Literary Loos by Dan Holloway

This post is the result of a confluence of Karen's wonderful post about where we read and a photographic series I'm doing over on tumblr. And a lifelong crush on Lucinda Lambton.

It's where many of us do much of our reading. And it's the only room in the house to have spawned a whole genre designed to be read in it (Schott's Miscellany, 21st Century Dodos etc). Yet we rarely celebrate the place itself. So here's to the literary loo.

The three specimens on this page are from three of the shows I've performed at lately. And in each case it's a fabulous indicator of the show itself.

93 Feet East in Brick Lane is home to FULLFAT, a fabulous spoken word night run by Orange Prize judge, former Oxford University Poetry Society President, and stunning poet Clarissa Pabi. It's edgy, loud, full of fire and passion and one of those atmospheres that feels like it could explode at any moment into something spontaneous and remarkable. The night I was on the bill, one of the audience members was there interviewing Dean Atta, whose incredible poem about Stephen Lawrence went viral after the sentencing of two of his killers. The resulting piece is on the Guardian website here (with a little more about the night).

Oxford's Albion Beatnik Bookstore is where I put on most of my shows. In particular it's been the venue for Not the Oxford Literary Festival for 3 years now. Our third staging runs from March 27-30 this year (I will say more about it next month). It's a celebration of everything that's not celebrated at the Oxford Literary Festival - notably: amazing local writers, underground literature, and the cuttingest edge of digital publishing (he doesn't know it yet, though he will when he reads this, but I'm hoping our own Dennis Hamley will be part of our alternative publishing slot on the Friday night). It's a warm, inclusive, super-chatty and thoroughly beatniky kind of an event - perfect summed up in that quotation-filled orange room!

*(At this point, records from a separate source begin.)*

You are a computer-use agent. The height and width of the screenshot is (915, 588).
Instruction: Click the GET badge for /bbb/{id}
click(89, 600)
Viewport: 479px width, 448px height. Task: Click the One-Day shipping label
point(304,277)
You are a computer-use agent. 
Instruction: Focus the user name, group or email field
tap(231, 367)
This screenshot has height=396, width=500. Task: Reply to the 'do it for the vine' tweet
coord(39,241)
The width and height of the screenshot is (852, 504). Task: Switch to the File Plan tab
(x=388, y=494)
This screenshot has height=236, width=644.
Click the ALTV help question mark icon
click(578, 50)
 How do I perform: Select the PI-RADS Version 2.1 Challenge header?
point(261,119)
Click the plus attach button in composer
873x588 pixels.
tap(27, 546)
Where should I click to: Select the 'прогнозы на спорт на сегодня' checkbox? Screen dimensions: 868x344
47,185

Three Minute Theatre is housed on the ground floor of manchester's legendary Afflecks Palace. Last month it played host to the touring spoken word night I run, The New Libertines. It was truly the most incredible literary night I can remember with a smorgasbord of characters that ranged from award-winning novelists Michael Stewart and Elizabeth Baines to Anna Percy, host of the feminist poetry night Stirred and Sian S Rathore, whose reading of her poem I'm So Jacked was declared by everyone there to be the most incredible piece of art they had ever seen. The New Libertines is a glorious loose-haired cabaret of a night.

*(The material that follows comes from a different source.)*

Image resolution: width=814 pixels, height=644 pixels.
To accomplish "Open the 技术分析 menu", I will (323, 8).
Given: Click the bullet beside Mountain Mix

I have no idea what the loos will be like, but here's a little snippet of what I'll be up to before my next post:


A Man Eating Chicken on March 4th at The New Inn, Gloucester is the latest in a series of events from ARTournament, a super arts organisation based around Gloucestershire.
Poetry in the Parlour on March 7th at Blackwell's is part of Oxford International Women's Festival

Comments

Has such a thing ever been done before on a writing blog? Congratulations, Dan, for taking blogging where no one has gone before!
Dan Holloway said…
ha ha!! "where no one has gone before!" - there may be a reason for that :)
Dennis Hamley said…
Well Dan, it's nice to be told what my programme is. I know my Alternative hat is hanging up somewhere so I'll find it, put it on and be there. My recklessly exciting social calendar is blank for that night so we're OK.

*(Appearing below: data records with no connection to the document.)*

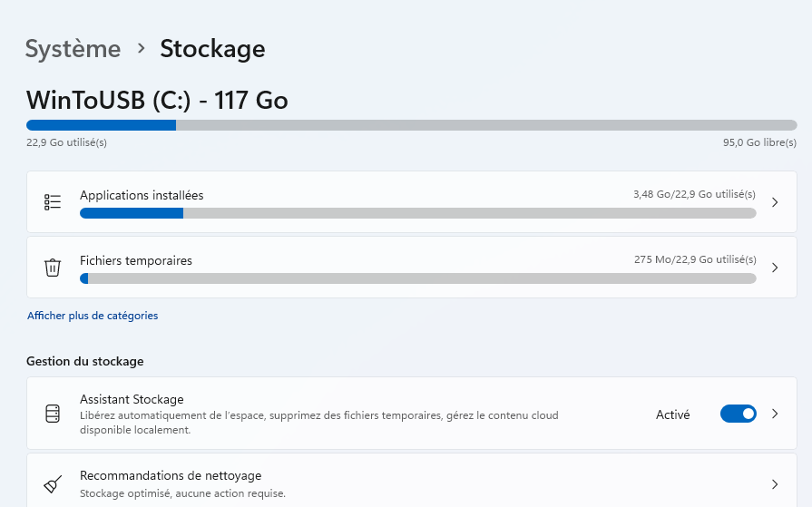Click the Recommandations de nettoyage broom icon
The height and width of the screenshot is (507, 812).
53,484

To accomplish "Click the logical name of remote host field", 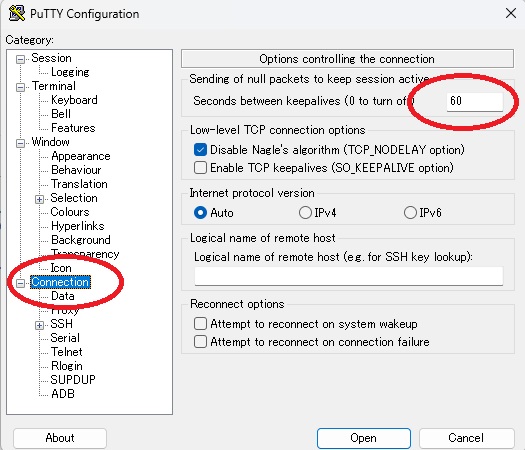I will click(x=349, y=276).
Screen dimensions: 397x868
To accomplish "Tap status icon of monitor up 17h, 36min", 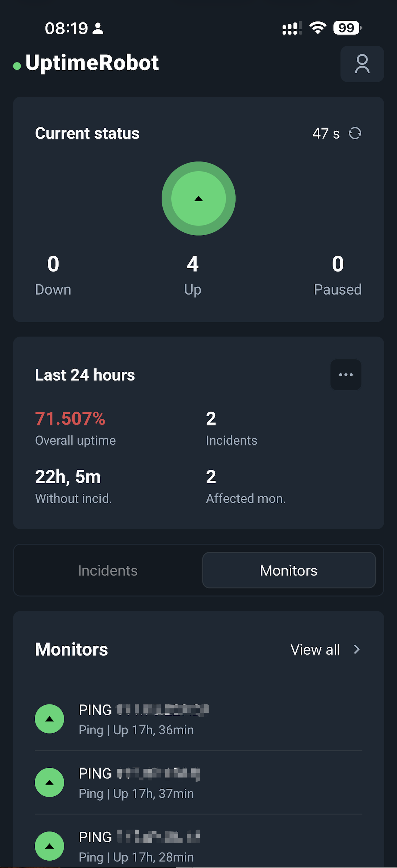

Yes, great. Three minute Theatre sounds fascinating. Dan, I really donlt think I've met anyone as endlessly inventive as you are.
Dan Holloway said…
I was being very cheeky, but if you would be willing to come and give a short reading and tell people why you have decided to self-publish, about AE, and also about you various other ventures (about 5 minutes reading and the same talking) it would be wonderful to have you :)
Linda Newbery said…
Excellent, Dan! Reminds me that when I was a child I always wondered why no one ever needed a loo in the stories I read.
CallyPhillips said…
As someone who spends half their life on the loo (not reading I hasten to add, though I've thought of taking the kobo in there lately) because I have chronic bowel disease http://www.crohnsandcolitis.org.uk (and we are RAISING AWARENESS) I could not fully enjoy your post. The only benefit to my condition that I know of is that I hold a PASSKEY to any public toilet in the UK.. oh yes, I can get into any of them (if only I'm brave enough to leave home for long enough to get to one) Maybe if peforming in literary loos takes off I might have a whole new lease of life. Maybe not.... anyway, thanks for a look at a loo other than my own. I shall start remodelling immediately.
Jan Needle said…
deep commiserations, cally. a folk singing friend of mine has crohns disease, but still very bravely does public gigs. when she needs to disappear, she explains it with a pained smile. on a lighter note, as a connoisseur of lavatories since a youth, can i put in a word for the gents in the philharmonic pub in liverpool? it's so wonderful that women are allowed in under escort. just to have a peep, you understand...
Dan Holloway said…
Cally, I have a friend with Crohn's who has suffered from some remarkable levels of ignorance in the workplace in the past so any awareness raising is excellent.
madwippitt said…
A bog blog?
Like it.

And is that man eating chicken as in a man who is eating a chicken, or a chicken that eats men?
madwippitt said…
This comment has been removed by the author.
Dan Holloway said…
I shall take my toughest suit of armour just in case!
Shetland sponsored a Bards in the Bog project a few years ago. Poets were asked to submit suitable poems for displaying in the public loos there - my friend poet Sheila Templeton had one of hers on display, I remember. Seemed like an excellent idea to me!
Dan Holloway said…
that sounds like a fabulous idea!!

Here's a link to it I found on Google that has a link to Sheila's poem

http://www.shetland-library.gov.uk/Bards.asp
julia jones said…
The Royal Norfolk and Suffolk yacht club also has a loo where women are only allowed in to gawp. Makes you wonder how many more lavatorial works of art are hidden from us. If I were to put in an FOI (Freedom of Information) request, perhaps? The Garrick Club? The MCC?
Jessica Bell said…
Ha. Wow. This is brilliant! Man, I wish I lived in an English speaking country ... :-/ Great to meet you, Dan!
Debbie Bennett said…
@Jan. Liverpool loos - is that the Queen Victoria marble urinal? Or is it in the pub near Lime Street? Can't remember, but I know there's a tourist-spot loo up around there somewhere. @Dan - you are awesome! Where do you come up with these ideas for blogs?
Dan Holloway said…
Julia - that's a fabulous use for an FOI request!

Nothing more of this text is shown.